In my years of digital marketing and testing two things have become apparent.

1. When dealing with forms, especially one page forms, buttons that indicate that the process will be over with that button click are almost always most effective at converting the customer.

The marketing psychology of this is pretty obvious. Consider the word “submit” for a button. It’s vague. It communicates sending digital information through the ether, but then what? Now consider the dreaded “continue” button. That communicates that there’s more form to come, that punching in your personal information – a process most people hate – is an ongoing process, you could be doing this until dinner time!

Now consider the words “finish” and “complete”. That intones that you’re done. This is the end, don’t abandon this form now, you just have a few more boxes to tick and then you get the satisfaction of having completed the task. It is my experience that “finish” and “complete” can lead to considerable increases in form completion.

2. When dealing with e-commerce sites yellows, oranges and reds are the button shades that convert the most.
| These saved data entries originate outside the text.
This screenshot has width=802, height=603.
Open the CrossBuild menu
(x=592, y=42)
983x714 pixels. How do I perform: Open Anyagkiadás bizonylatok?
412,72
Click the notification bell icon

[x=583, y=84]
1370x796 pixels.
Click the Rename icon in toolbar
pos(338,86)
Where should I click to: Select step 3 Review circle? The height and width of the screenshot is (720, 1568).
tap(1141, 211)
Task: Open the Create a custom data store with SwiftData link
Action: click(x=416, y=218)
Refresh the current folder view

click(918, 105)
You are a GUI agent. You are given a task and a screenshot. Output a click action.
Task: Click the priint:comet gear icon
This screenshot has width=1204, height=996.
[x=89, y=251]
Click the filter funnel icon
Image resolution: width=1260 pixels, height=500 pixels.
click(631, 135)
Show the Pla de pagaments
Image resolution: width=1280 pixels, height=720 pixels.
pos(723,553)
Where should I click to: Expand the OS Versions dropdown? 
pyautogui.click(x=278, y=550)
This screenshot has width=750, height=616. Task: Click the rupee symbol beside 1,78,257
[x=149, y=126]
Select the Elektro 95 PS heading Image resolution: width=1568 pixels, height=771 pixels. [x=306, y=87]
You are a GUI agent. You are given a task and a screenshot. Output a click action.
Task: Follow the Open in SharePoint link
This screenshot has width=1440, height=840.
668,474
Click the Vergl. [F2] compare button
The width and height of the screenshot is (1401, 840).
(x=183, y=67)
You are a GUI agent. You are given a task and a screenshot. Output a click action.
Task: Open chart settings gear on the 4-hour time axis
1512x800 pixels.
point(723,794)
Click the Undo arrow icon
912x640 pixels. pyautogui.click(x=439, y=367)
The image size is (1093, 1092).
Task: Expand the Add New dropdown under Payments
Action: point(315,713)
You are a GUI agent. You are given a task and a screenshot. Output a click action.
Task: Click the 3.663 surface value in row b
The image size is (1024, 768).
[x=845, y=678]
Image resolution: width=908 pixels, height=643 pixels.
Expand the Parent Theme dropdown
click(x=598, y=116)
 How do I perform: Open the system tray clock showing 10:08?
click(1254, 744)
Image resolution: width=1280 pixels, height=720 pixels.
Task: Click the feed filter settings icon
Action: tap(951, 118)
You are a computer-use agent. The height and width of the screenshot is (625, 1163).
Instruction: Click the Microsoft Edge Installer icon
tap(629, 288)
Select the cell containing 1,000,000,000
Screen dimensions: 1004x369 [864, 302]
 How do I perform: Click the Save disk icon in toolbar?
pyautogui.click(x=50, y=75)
Walmart.com’s add to cart buttons are orange, Amazon’s is a dark yellow and Target’s is of course red, but that’s also in inline with their branding. This is no accident. I am sure they are testing this all the time. Orange is empowering, stimulating and reinforces what I like to call the “warm glow of consumerism”, that feeling of excitement you get when you pull the trigger on buying some cherished item.

Of course, you should always be testing buttons but if you’re looking for quick wins in conversion of form completions or purchases, the two suggestions above are likely winners.

The power of one word, or, why copy matters.

The beginning of this post is taken from an excellent episode of RadioLab (they’re all excellent) and I encourage one and all to listen to it.

Facebook had a problem; users were reporting photos as abusive and offensive when they weren’t. Why? People were posting innocuous group photos of family and friends and it turns out that other people in the photos simply weren’t happy that the photo had been posted. They may not have liked their pose, their facial expression or simply didn’t want it public. Having no other option to have that photo taken down, the self imagined victims were reporting the photos as offensive content.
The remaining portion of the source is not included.